» **AVAILABLE DATA**:
= = = = =

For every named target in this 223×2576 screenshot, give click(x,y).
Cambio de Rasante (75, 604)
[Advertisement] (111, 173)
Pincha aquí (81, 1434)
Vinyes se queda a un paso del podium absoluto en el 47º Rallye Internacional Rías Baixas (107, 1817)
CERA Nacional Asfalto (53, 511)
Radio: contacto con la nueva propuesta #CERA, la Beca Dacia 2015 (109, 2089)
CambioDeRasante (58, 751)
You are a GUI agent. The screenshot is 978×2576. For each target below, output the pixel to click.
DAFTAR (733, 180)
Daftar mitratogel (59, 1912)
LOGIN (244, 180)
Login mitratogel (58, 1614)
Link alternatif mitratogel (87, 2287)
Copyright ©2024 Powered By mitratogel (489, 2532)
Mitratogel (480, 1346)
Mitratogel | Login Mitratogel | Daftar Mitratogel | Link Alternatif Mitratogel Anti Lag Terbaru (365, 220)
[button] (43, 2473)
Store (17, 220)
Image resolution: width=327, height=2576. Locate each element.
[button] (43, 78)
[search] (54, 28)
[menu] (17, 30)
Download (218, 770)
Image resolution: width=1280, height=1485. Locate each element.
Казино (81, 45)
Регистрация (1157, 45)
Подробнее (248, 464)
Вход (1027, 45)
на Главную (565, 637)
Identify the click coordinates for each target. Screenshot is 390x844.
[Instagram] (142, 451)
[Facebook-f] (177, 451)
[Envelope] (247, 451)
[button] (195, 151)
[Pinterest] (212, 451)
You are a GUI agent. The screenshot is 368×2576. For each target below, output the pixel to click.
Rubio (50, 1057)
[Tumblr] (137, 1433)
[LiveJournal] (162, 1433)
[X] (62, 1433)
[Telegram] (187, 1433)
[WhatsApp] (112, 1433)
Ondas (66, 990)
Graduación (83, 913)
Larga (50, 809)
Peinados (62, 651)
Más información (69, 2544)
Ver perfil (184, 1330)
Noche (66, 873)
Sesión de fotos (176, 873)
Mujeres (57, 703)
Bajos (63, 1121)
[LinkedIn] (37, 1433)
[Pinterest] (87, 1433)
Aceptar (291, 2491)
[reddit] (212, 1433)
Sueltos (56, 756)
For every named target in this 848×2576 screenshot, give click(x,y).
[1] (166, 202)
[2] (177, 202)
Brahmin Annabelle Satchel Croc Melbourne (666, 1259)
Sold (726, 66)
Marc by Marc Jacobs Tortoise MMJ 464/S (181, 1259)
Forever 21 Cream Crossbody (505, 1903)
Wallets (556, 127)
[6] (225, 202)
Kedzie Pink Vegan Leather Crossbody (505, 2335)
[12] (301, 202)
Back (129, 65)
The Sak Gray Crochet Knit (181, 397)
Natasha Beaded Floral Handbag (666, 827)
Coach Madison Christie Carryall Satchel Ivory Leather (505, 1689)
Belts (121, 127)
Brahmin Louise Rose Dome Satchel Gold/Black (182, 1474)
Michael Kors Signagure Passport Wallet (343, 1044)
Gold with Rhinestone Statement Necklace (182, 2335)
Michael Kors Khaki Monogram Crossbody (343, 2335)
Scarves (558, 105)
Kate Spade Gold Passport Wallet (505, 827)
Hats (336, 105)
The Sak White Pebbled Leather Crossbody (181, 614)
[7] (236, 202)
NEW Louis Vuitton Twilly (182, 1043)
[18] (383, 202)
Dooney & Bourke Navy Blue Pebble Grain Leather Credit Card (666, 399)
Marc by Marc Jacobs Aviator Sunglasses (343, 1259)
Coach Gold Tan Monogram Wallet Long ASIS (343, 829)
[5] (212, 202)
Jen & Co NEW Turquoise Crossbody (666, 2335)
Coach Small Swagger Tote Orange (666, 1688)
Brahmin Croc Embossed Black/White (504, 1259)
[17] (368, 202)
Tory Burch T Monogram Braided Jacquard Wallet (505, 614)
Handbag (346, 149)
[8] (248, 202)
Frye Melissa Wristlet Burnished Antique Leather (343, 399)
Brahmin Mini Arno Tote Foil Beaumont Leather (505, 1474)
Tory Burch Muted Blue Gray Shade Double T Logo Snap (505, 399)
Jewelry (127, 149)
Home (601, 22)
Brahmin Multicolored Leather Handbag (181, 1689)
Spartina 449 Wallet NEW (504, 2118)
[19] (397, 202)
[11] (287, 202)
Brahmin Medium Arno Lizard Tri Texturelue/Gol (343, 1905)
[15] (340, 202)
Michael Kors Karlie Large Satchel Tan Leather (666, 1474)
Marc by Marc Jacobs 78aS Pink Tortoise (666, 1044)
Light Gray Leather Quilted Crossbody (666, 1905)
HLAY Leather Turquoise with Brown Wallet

= = = = =

» **WORK ORDER**:
Wherever a line in the data above holds the word "White", copy that line.

» **TASK RESULT**:
The Sak White Pebbled Leather Crossbody (181, 614)
Brahmin Croc Embossed Black/White (504, 1259)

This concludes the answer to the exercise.